▸ YOUR OBJECTIVE
Output exactly the lines from the line that has "Task: Click the word eggshells in the comment" through the last line of the data below, with no pictures.

▸ DATASET
====
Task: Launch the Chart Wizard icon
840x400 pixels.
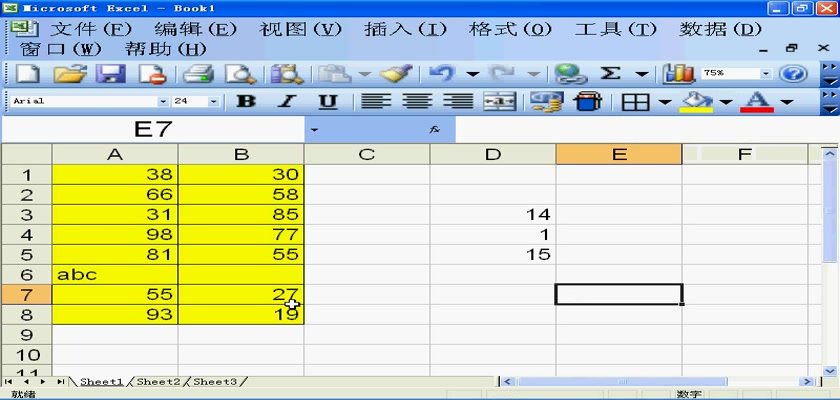Action: click(x=679, y=74)
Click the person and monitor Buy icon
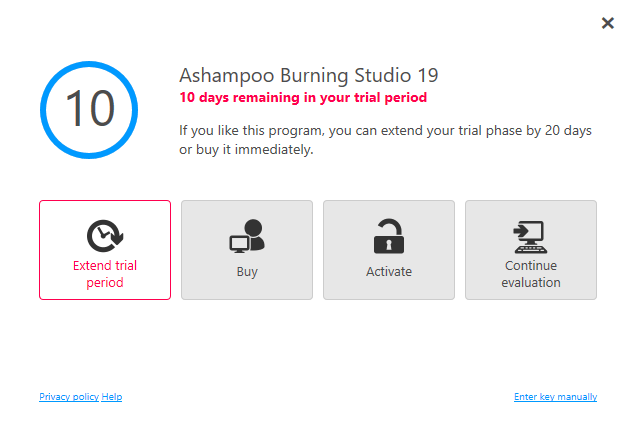This screenshot has width=635, height=422. click(x=247, y=236)
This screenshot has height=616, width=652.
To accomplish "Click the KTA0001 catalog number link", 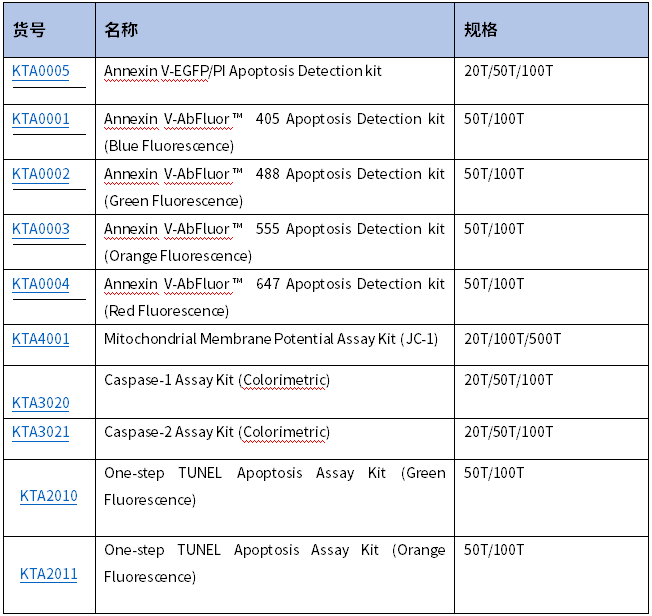I will tap(41, 119).
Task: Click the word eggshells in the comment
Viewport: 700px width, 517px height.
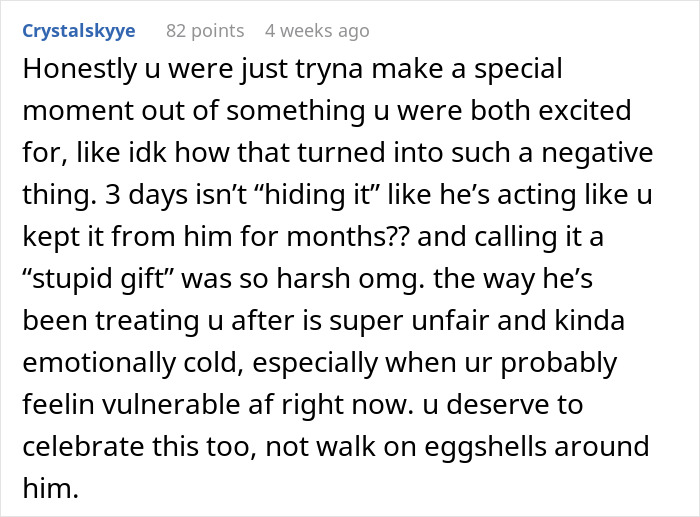Action: tap(485, 447)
====
▸ YOUR RESPONSE
Task: Click the word eggshells in the comment
Viewport: 700px width, 517px height.
Action: tap(485, 447)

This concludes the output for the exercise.